La sua voce evoca angeli e demoni, il suo corpo e il suo volto sono quelli di un bambino oppresso dal senso di colpa. Charles Chaplin lo definì “il più grande attore vivente”, e per il suo amico Bertolt Brecht fu semplicemente l’interprete ideale. Ma Peter Lorre (1904-1964) è anche Un uomo perduto. Scelse questo titolo per la sua unica esperienza di regia e molti studiosi lo applicano a tutta la sua carriera. È una stella errante nella galassia delle icone del cinema: allontanandoci dalle sue false promesse per attirarci in un mondo di disagio, ci ha offerto una rappresentazione tra le più fedeli dell’uomo del Novecento. La sua personalità fuori e dentro lo schermo è il risultato frantumato di un percorso che ha attraversato il modernismo e i fascismi europei, la tossicodipendenza e l’esilio, la cultura del denaro e la fama: in essa si riflettono volti e maschere del suo tempo. È su questa mappa che si situano i temi dei suoi film migliori e le sue interpretazioni più intense. “Perseguitato dal precoce successo in M di Fritz Lang e da una malattia cronica, dagli stereotipi hollywoodiani, dal maccartismo e dall’indifferenza della società postbellica della Germania Ovest, Lorre non realizzò mai appieno le sue potenzialità”: sintesi come questa, seppure non inesatte, tendono a non vedere gran parte di ciò che questo programma tenta di riportare alla luce. Fatta eccezione per l’interpretazione dichiaratamente ‘espressionista’ in The Beast with Five Fingers, non ci concentreremo sul manto di orrore ed esotismo che fu cucito addosso a Lorre dagli studios e dai loro pubblicitari, né sugli amatissimi ruoli di fedele compagno di Humphrey Bogart alla Warner Bros. Speriamo invece di riuscire a illustrare gli abissi di tristezza e le vette comiche raggiunti da Lorre in ruoli più sostanziali, che gli venissero da grandi maestri (fu una spia straniera per Hitchcock, Rodion Raskol’nikov per Sternberg) o da nomi meno nobili come Granowsky, Ratoff, Florey e Lloyd.

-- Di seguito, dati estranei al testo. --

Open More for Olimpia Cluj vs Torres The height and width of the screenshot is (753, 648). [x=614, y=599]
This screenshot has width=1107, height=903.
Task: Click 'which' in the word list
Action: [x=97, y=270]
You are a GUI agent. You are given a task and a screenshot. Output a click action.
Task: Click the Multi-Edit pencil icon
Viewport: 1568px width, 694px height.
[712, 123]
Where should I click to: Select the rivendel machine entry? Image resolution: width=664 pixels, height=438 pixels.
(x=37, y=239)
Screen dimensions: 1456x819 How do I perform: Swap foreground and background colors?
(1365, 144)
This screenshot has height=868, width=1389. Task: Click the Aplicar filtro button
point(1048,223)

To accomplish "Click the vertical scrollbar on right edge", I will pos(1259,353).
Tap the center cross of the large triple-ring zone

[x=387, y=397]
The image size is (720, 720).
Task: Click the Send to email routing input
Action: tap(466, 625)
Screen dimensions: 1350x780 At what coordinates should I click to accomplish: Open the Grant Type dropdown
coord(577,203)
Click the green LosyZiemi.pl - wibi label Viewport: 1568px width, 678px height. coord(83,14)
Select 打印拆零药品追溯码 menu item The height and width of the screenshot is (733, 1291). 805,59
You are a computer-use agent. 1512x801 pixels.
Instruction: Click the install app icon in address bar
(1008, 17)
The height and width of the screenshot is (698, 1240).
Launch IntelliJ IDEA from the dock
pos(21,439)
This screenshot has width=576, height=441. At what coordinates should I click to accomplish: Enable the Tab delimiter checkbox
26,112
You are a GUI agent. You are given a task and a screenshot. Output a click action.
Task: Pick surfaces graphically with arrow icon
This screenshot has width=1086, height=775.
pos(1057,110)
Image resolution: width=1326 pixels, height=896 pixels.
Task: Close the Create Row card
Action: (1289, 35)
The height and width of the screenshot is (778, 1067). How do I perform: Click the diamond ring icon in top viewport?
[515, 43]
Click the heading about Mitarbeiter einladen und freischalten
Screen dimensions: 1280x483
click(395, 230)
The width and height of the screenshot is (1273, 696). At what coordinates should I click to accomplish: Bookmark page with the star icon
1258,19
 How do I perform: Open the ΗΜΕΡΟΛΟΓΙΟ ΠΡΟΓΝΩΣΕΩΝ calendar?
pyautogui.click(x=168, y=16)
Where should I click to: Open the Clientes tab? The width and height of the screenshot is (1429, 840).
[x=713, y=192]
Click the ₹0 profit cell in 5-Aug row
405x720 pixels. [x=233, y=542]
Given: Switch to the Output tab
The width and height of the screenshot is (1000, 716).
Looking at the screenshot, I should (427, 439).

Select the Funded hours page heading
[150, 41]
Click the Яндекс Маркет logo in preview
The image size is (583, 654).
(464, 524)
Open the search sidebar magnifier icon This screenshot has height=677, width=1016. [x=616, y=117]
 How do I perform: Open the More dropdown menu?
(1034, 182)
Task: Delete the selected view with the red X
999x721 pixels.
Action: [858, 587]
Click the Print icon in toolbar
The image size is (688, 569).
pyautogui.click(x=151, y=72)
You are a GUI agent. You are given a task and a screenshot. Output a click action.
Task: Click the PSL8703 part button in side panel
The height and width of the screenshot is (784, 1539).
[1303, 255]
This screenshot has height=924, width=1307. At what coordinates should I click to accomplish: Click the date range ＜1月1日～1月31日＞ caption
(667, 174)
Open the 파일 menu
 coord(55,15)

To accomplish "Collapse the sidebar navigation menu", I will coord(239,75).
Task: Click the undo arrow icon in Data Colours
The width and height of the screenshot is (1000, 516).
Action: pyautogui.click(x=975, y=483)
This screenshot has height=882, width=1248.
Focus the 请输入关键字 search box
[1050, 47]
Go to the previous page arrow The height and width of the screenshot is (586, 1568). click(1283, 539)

The Face Behind the Mask, geniale come titolo di film e come definizione per Lorre, evidenzia alcuni tratti fondamentali del lavoro dell’attore: fatalismo, angoscia, la dubbia morale borghese, le sfumature dello sradicamento nel personaggio dell’immigrato. Possiamo sovrapporre questo “volto” a quello di Kaspar Hauser – progetto sognato per tutta la vita e mai realizzato – e vederlo come un trovatello: László Löwenstein, nato alla periferia di un Impero. A diciannove anni fu ribattezzato Peter Lorre dall’inventore dello psicodramma, Jacob Levy Moreno, del cui Teatro della Spontaneità viennese era entrato a far parte. Quarant’anni dopo la sua carriera si sarebbe conclusa con un film intitolato The Patsy. Oggi la descrizione migliore è quella esistenzialista di Elfriede Jelinek: “Lorre è la voce alta dentro di noi che ci fa capire di essere stati strappati da ogni contesto, sviliti”. Ma possiamo anche prendere in parola il trovatello quando diabolicamente accetta l’ammonimento di Erich von Stroheim: “Senza di me saresti perso in questo mondo sofisticato di uomini scaltri e donne intelligenti”, e Lorre: “Sì, sono solo un bimbo nel bosco”.